Bob Wyatt, secretary and treasurer of The Carolina Country Bluegrass Gospel Hall of Fame, asked that question and received a big helping of "yeah!" from the crowd.
Welcome to the third annual Bluegrass Festival, hosted by the Hensley family on the spread located on the road that bears their name.
The Carolina Country Bluegrass and Gospel Hall of Fame is a nonprofit agency in the Carolinas made up of musicians over the age of 40 who've had at least two records.
With six harmonicas strapped across his chest and one in the pockets of his overalls, Bill Baker of Fort Mill was ready to jam.
"I have two CDs out and played with Inspiration Bluegrass all over North and South Carolina, but tonight, I just hope I can jam a little bit with some of the guys," he said.
Bands such as Deeper Shade of Blue, Pine Tuckett, Toby Creek, Ridge Hill and Southern Connection were all part of the lineup.

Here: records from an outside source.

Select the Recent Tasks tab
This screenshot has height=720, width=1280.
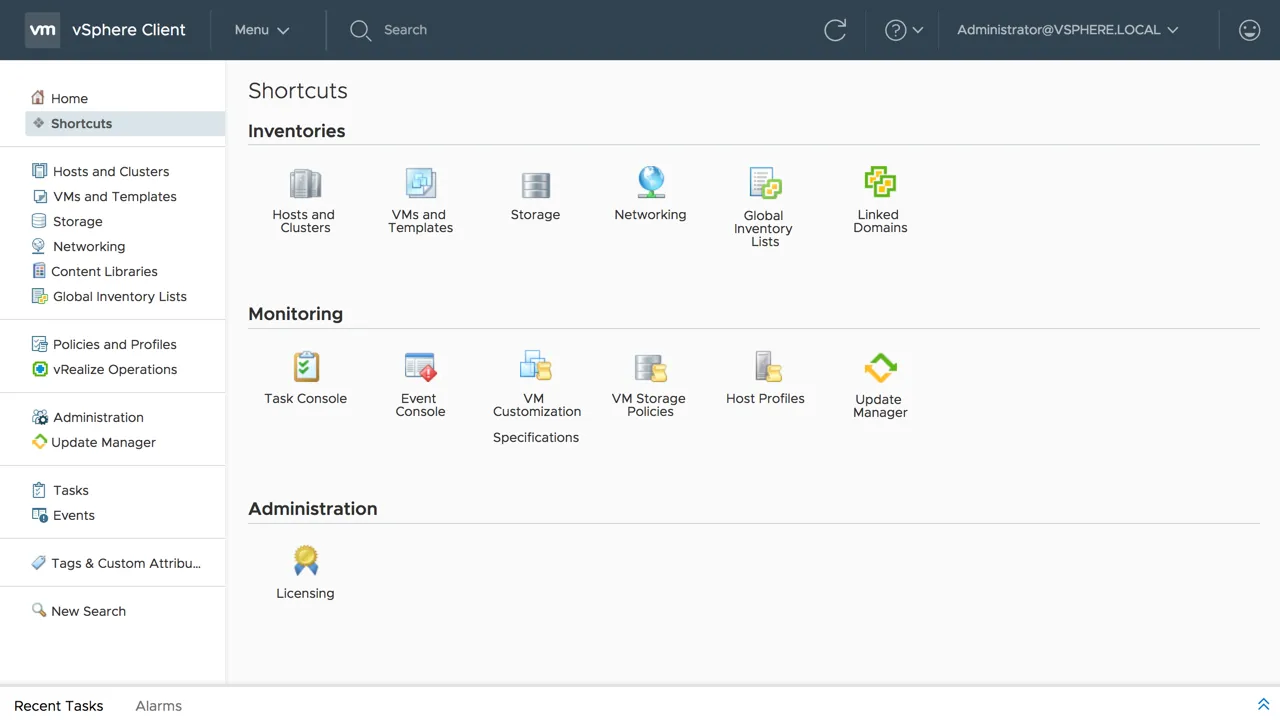59,706
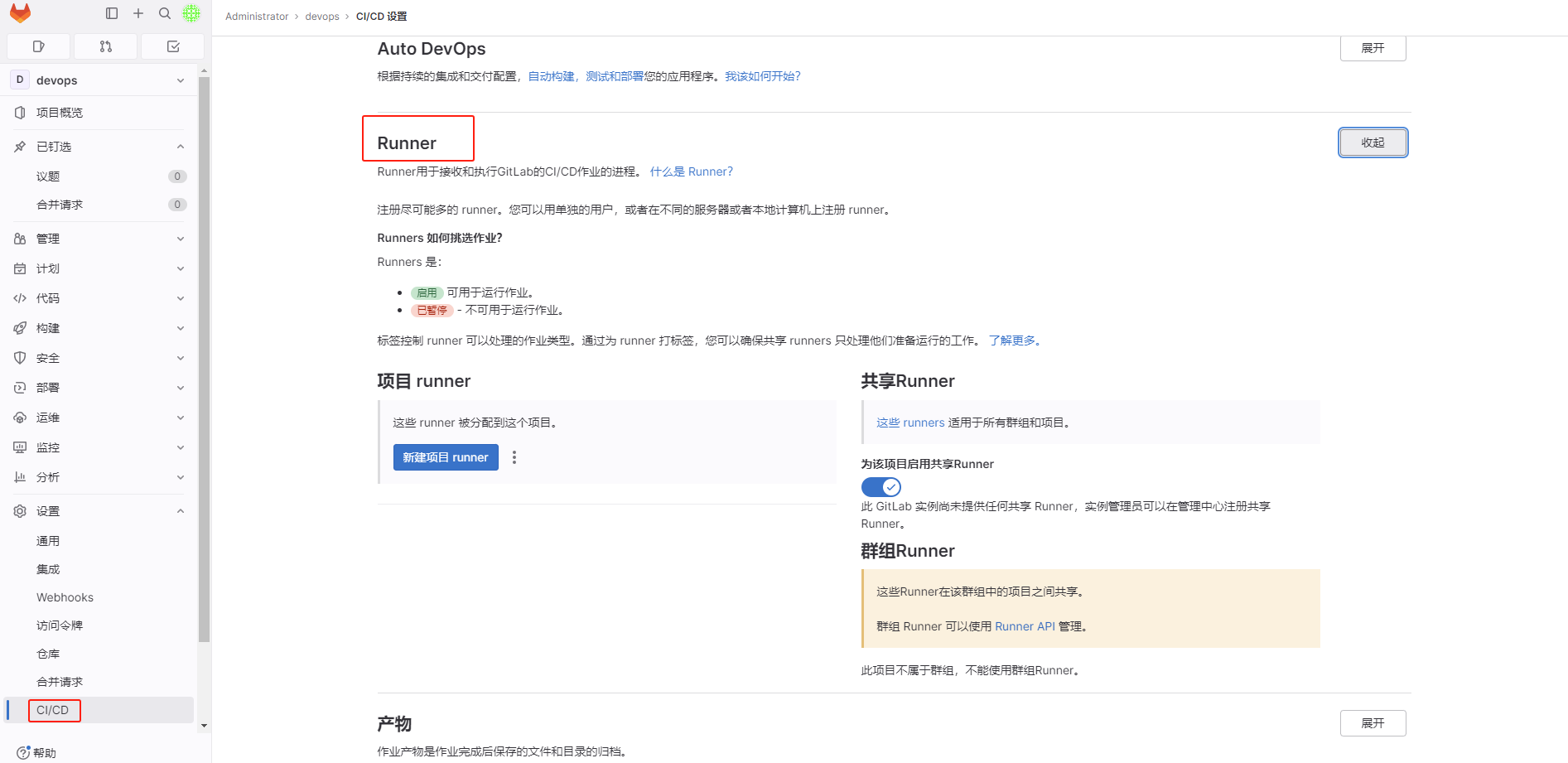Open the to-do list checkmark icon
Screen dimensions: 1568x763
(173, 46)
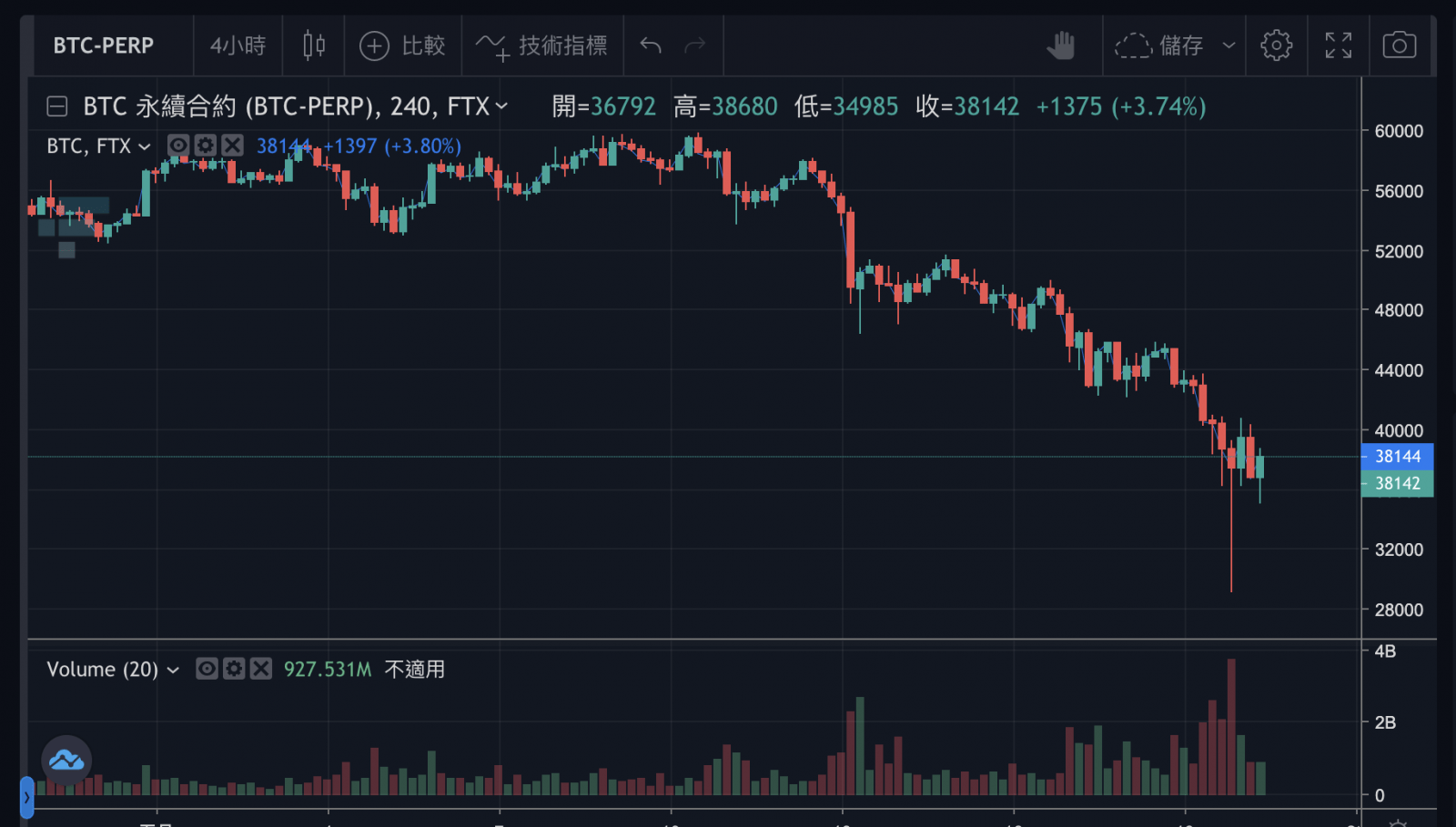
Task: Collapse the BTC-PERP legend with minus box
Action: click(x=56, y=106)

"When I did some family research, I learned that I had a second cousin, Samantha Baumgardner, who sang and played the banjo and the fiddle at family gatherings," Bill Hensley explained. "She was one of the first Appalachian women to record commercially, so I decided that I should donate the use of my land to promote music."
Hensley, along with Bill Wyatt of Rock Hill, has hosted this local collection of musicians for the past three years. In the past, the Hensley family fest was about enjoying the music and fellowship. This year, the event - held Oct. 3-4 - was intended to raise money to help ailing musicians who lack health insurance or otherwise can't afford care.

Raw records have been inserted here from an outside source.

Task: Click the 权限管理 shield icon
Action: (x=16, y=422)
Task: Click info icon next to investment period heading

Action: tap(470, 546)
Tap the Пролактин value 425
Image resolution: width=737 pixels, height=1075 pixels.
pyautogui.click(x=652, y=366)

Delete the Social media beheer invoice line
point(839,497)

"I played and traveled for 65 years," said Wyatt, who is approaching 80 years old. "I am antique and after having a few strokes, I have to just play with my three sons locally now."
Wyatt played with such musicians as Snuffy Jenkins, Clyde Moody and Jimmy Stone and had some of his CDs displayed at the festival.

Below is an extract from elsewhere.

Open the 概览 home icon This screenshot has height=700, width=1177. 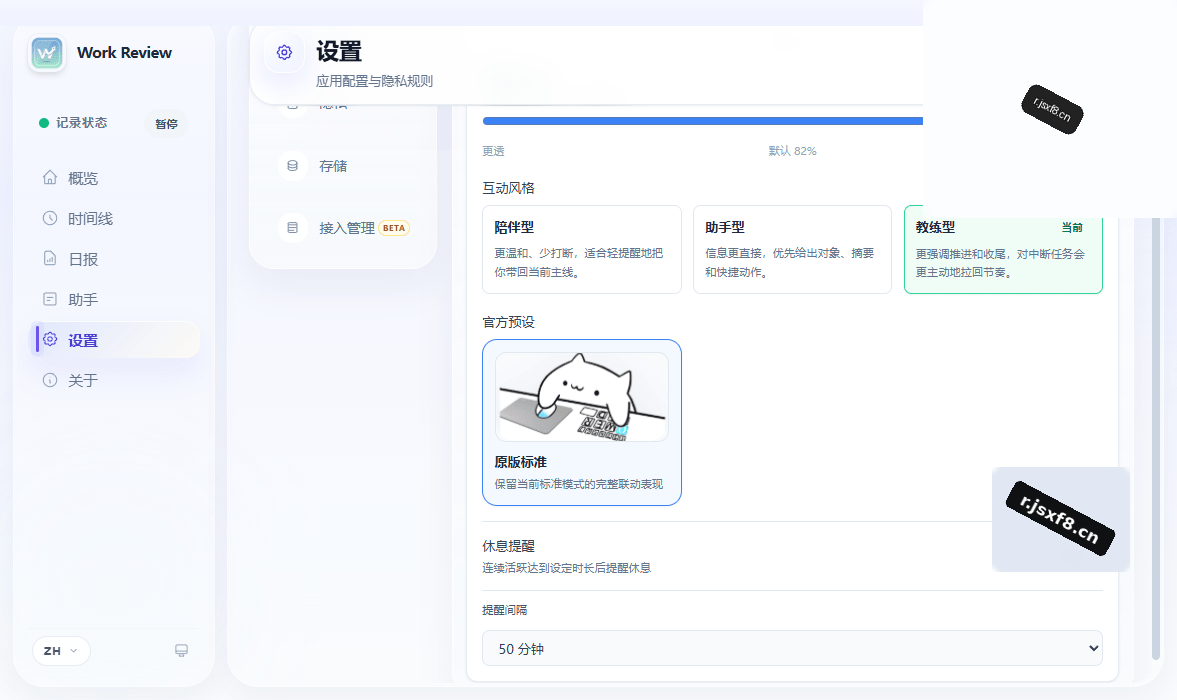coord(50,178)
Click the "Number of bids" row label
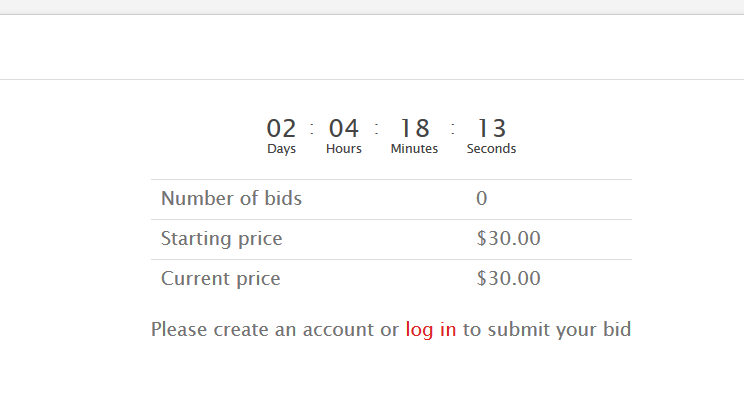Viewport: 744px width, 402px height. tap(231, 199)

"The high cost of gas is killing us this year, but we hope to have a couple hundred people enjoy the good music this year. It is a good time full of music."
The Bluegrass Festival brought folks from all different parts of the Carolinas. Joyce Roszack of Monroe, N.C., came all the way down to listen to the bands, but she got up to clog some with them, too.
"The little clogger says it's all good," she said.
"That's all I listen to, is bluegrass," Lancaster's Tony Shehane said. "But I couldn't carry a tune in a bucket with a lid on it."
This was Barry Smith's first festival. Traveling all the way from Belmont, N.C., he said he came to see his favorite, Pine Tuckett.
Dave McClellan of Fort Mill, who serves as the organization's president, said it donated $17,000 last year to musicians in need.